---------- Texto dado ----------

En uno de sus “estudios de mujer”, de los que escribió
varios, Balzac dice que los polacos defienden las tan escasas vocales de su
vocabulario. Eso no lo tomó en cuenta el “jefe” de “gobierno” cuando decidió,
sin motivo alguno, suprimir las nueve vocales de Ciudad de México y las seis de
Distrito Federal para que gesticulemos y gruñamos un impronunciable CDMX que no
sabemos si reporte beneficios, porque más que nombre parece logotipo con
derechos de autor. De una vez se lo decimos: no acataremos esa orden absurda, y
no nos resignamos a ser provincianos (aunque muchas calles de la ciudad están peores
que en muchas ciudades de provincia, y el tránsito, semejante al de Puebla o de
Guadalajara y cerca del de Grecia).

----------

### Requisitos
1/ Transcribe el fragmento del texto sobre CDMX que empieza con "En uno de sus" y sigue hasta "del de Grecia).".
2/ En el texto sobre CDMX, ¿qué dice Balzac que defienden los polacos?

---------- Sección de datos ----------

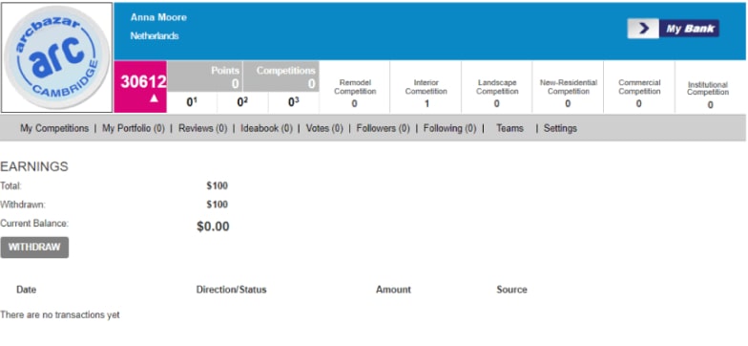Open Settings from the navigation bar
Image resolution: width=748 pixels, height=346 pixels.
tap(560, 128)
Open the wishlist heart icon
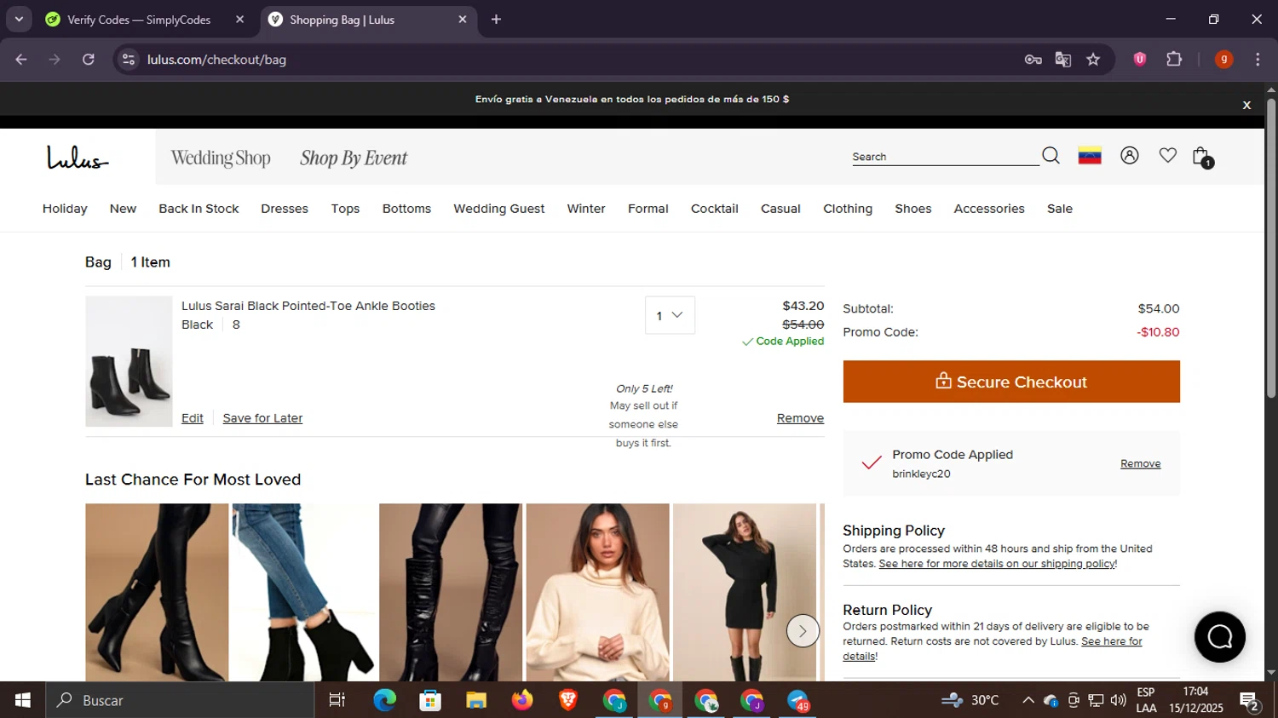 [1167, 156]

----------

### Respuestas
1/
En uno de sus “estudios de mujer”, de los que escribió
varios, Balzac dice que los polacos defienden las tan escasas vocales de su
vocabulario. Eso no lo tomó en cuenta el “jefe” de “gobierno” cuando decidió,
sin motivo alguno, suprimir las nueve vocales de Ciudad de México y las seis de
Distrito Federal para que gesticulemos y gruñamos un impronunciable CDMX que no
sabemos si reporte beneficios, porque más que nombre parece logotipo con
derechos de autor. De una vez se lo decimos: no acataremos esa orden absurda, y
no nos resignamos a ser provincianos (aunque muchas calles de la ciudad están peores
que en muchas ciudades de provincia, y el tránsito, semejante al de Puebla o de
Guadalajara y cerca del de Grecia).

2/ Las tan escasas vocales de su vocabulario.